## [ROWS]
--

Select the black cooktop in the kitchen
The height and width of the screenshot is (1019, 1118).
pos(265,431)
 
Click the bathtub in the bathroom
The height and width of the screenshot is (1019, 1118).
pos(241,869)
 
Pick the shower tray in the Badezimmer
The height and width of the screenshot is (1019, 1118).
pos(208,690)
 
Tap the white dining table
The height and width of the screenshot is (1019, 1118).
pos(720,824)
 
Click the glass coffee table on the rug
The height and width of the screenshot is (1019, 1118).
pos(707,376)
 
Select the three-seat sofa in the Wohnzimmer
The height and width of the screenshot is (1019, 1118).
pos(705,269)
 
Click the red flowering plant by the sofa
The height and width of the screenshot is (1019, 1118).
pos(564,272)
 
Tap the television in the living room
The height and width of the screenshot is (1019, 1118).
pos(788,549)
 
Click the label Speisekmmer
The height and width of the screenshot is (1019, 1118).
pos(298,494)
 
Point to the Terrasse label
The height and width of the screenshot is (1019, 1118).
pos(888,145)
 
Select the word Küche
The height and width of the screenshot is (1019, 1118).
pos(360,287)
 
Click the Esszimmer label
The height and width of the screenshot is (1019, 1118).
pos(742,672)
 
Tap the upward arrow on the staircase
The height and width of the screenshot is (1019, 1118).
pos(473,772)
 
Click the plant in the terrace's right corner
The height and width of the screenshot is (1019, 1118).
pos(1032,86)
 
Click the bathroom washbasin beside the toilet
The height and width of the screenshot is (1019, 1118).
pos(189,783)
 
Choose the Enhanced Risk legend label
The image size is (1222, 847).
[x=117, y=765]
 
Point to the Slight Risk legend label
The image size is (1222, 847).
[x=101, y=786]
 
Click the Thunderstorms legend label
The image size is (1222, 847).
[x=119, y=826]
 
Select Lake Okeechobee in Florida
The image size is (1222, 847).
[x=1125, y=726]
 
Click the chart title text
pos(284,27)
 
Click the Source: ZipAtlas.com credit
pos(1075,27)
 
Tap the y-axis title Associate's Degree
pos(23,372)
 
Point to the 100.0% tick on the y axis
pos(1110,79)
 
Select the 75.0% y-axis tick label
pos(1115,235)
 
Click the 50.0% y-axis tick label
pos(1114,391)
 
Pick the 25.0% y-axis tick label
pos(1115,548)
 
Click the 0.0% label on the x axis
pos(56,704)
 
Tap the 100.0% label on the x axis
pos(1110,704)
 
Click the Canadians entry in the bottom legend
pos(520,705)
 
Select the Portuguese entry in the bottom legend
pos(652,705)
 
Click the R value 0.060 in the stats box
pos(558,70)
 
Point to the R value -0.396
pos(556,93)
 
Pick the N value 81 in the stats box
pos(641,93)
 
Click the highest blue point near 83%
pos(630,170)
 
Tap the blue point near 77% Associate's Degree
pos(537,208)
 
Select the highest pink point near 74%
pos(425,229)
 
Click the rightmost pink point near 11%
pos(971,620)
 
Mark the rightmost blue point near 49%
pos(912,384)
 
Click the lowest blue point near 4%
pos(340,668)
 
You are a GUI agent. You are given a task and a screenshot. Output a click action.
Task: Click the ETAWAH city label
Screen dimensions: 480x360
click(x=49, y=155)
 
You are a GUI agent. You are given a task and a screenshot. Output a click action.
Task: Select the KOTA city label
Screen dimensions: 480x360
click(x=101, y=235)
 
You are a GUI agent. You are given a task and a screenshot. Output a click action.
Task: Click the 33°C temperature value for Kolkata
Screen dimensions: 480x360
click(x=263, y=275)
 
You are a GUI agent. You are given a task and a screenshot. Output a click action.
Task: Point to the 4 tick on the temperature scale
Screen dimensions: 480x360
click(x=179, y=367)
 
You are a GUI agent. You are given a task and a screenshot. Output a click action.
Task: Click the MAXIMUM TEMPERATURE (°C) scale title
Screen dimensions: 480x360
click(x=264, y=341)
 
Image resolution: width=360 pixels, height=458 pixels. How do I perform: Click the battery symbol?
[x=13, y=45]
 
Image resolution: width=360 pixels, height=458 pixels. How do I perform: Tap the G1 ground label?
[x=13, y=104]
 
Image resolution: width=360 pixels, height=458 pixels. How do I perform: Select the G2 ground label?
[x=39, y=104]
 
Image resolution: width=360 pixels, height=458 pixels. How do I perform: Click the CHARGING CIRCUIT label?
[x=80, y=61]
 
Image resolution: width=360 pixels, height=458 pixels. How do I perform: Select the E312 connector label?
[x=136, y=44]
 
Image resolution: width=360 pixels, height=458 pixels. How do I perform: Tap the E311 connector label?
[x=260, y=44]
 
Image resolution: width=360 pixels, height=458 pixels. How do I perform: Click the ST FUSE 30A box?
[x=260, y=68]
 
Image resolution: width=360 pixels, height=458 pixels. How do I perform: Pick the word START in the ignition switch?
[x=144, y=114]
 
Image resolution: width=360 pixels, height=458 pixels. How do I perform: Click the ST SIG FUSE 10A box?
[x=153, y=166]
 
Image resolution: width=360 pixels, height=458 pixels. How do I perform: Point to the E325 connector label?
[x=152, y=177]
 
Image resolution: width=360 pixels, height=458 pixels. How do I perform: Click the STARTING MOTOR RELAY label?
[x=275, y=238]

--

## [TASK OBJECTIVE]
Copy the entries from the line containing "E311 connector label?" down to the line containing "[x=260, y=68]", substituting "Press" for "Tap" and leaving everything else unchanged.

## [RESULT]
Image resolution: width=360 pixels, height=458 pixels. How do I perform: Press the E311 connector label?
[x=260, y=44]
 
Image resolution: width=360 pixels, height=458 pixels. How do I perform: Click the ST FUSE 30A box?
[x=260, y=68]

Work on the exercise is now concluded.